Task directions = Copy the entries below word for word.

━━━━

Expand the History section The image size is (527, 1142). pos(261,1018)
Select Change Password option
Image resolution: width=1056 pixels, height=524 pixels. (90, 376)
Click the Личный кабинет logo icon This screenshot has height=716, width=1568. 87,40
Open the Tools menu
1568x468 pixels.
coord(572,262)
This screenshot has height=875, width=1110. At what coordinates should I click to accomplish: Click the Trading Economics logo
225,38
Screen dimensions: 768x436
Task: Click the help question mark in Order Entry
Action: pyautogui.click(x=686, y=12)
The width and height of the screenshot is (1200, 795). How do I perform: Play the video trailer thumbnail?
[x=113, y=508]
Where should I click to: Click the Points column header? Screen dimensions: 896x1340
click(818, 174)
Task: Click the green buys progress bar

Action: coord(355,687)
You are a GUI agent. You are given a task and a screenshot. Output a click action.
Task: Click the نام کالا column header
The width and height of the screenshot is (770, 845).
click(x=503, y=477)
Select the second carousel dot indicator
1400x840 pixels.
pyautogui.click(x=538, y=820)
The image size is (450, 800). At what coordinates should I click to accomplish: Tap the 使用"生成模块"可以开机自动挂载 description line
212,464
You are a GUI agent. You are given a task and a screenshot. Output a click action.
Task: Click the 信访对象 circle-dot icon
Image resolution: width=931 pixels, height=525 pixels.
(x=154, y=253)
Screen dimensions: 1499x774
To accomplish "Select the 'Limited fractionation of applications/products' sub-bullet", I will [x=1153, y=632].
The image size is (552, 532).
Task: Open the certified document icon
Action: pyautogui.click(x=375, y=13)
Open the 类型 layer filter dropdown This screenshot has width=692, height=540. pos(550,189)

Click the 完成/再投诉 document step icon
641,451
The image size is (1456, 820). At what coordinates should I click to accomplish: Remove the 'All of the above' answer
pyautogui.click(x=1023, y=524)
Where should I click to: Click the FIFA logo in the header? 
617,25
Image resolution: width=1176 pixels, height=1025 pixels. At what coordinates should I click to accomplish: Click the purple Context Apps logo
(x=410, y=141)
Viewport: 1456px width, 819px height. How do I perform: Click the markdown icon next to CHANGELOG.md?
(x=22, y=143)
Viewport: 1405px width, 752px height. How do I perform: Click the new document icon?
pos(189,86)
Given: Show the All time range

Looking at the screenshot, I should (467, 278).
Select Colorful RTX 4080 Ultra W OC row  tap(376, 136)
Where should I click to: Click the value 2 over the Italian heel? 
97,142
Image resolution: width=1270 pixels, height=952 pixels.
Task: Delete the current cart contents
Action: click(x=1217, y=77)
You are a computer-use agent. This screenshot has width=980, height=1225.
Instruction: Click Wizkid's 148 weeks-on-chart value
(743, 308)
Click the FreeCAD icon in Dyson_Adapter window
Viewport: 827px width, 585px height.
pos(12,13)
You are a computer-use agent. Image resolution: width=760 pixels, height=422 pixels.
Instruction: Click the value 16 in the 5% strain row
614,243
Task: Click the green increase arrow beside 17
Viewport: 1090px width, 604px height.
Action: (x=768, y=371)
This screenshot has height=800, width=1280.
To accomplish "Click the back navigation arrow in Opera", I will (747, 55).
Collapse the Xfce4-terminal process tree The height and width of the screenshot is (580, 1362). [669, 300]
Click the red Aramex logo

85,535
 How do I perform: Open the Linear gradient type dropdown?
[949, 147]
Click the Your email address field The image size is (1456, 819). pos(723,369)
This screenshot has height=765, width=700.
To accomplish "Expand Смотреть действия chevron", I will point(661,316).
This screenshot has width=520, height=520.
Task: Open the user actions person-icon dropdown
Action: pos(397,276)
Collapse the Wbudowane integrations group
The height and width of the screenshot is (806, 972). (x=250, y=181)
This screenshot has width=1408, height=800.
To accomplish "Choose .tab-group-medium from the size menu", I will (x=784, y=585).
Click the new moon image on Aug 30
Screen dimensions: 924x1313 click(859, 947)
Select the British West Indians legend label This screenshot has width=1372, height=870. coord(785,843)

━━━━

Written answer =
Expand the History section The image size is (527, 1142). pos(261,1018)
Select Change Password option
Image resolution: width=1056 pixels, height=524 pixels. (90, 376)
Click the Личный кабинет logo icon This screenshot has height=716, width=1568. 87,40
Open the Tools menu
1568x468 pixels.
coord(572,262)
This screenshot has height=875, width=1110. At what coordinates should I click to accomplish: Click the Trading Economics logo
225,38
Screen dimensions: 768x436
Task: Click the help question mark in Order Entry
Action: pyautogui.click(x=686, y=12)
The width and height of the screenshot is (1200, 795). How do I perform: Play the video trailer thumbnail?
[x=113, y=508]
Where should I click to: Click the Points column header? Screen dimensions: 896x1340
click(818, 174)
Task: Click the green buys progress bar

Action: coord(355,687)
You are a GUI agent. You are given a task and a screenshot. Output a click action.
Task: Click the نام کالا column header
The width and height of the screenshot is (770, 845).
click(x=503, y=477)
Select the second carousel dot indicator
1400x840 pixels.
pyautogui.click(x=538, y=820)
The image size is (450, 800). At what coordinates should I click to accomplish: Tap the 使用"生成模块"可以开机自动挂载 description line
212,464
You are a GUI agent. You are given a task and a screenshot. Output a click action.
Task: Click the 信访对象 circle-dot icon
Image resolution: width=931 pixels, height=525 pixels.
(x=154, y=253)
Screen dimensions: 1499x774
To accomplish "Select the 'Limited fractionation of applications/products' sub-bullet", I will [x=1153, y=632].
The image size is (552, 532).
Task: Open the certified document icon
Action: pyautogui.click(x=375, y=13)
Open the 类型 layer filter dropdown This screenshot has width=692, height=540. pos(550,189)

Click the 完成/再投诉 document step icon
641,451
The image size is (1456, 820). At what coordinates should I click to accomplish: Remove the 'All of the above' answer
pyautogui.click(x=1023, y=524)
Where should I click to: Click the FIFA logo in the header? 
617,25
Image resolution: width=1176 pixels, height=1025 pixels. At what coordinates should I click to accomplish: Click the purple Context Apps logo
(x=410, y=141)
Viewport: 1456px width, 819px height. How do I perform: Click the markdown icon next to CHANGELOG.md?
(x=22, y=143)
Viewport: 1405px width, 752px height. How do I perform: Click the new document icon?
pos(189,86)
Given: Show the All time range

Looking at the screenshot, I should (467, 278).
Select Colorful RTX 4080 Ultra W OC row  tap(376, 136)
Where should I click to: Click the value 2 over the Italian heel? 
97,142
Image resolution: width=1270 pixels, height=952 pixels.
Task: Delete the current cart contents
Action: click(x=1217, y=77)
You are a computer-use agent. This screenshot has width=980, height=1225.
Instruction: Click Wizkid's 148 weeks-on-chart value
(743, 308)
Click the FreeCAD icon in Dyson_Adapter window
Viewport: 827px width, 585px height.
pos(12,13)
You are a computer-use agent. Image resolution: width=760 pixels, height=422 pixels.
Instruction: Click the value 16 in the 5% strain row
614,243
Task: Click the green increase arrow beside 17
Viewport: 1090px width, 604px height.
Action: (x=768, y=371)
This screenshot has height=800, width=1280.
To accomplish "Click the back navigation arrow in Opera", I will (747, 55).
Collapse the Xfce4-terminal process tree The height and width of the screenshot is (580, 1362). [669, 300]
Click the red Aramex logo

85,535
 How do I perform: Open the Linear gradient type dropdown?
[949, 147]
Click the Your email address field The image size is (1456, 819). pos(723,369)
This screenshot has height=765, width=700.
To accomplish "Expand Смотреть действия chevron", I will point(661,316).
This screenshot has width=520, height=520.
Task: Open the user actions person-icon dropdown
Action: pos(397,276)
Collapse the Wbudowane integrations group
The height and width of the screenshot is (806, 972). (x=250, y=181)
This screenshot has width=1408, height=800.
To accomplish "Choose .tab-group-medium from the size menu", I will (x=784, y=585).
Click the new moon image on Aug 30
Screen dimensions: 924x1313 click(859, 947)
Select the British West Indians legend label This screenshot has width=1372, height=870. coord(785,843)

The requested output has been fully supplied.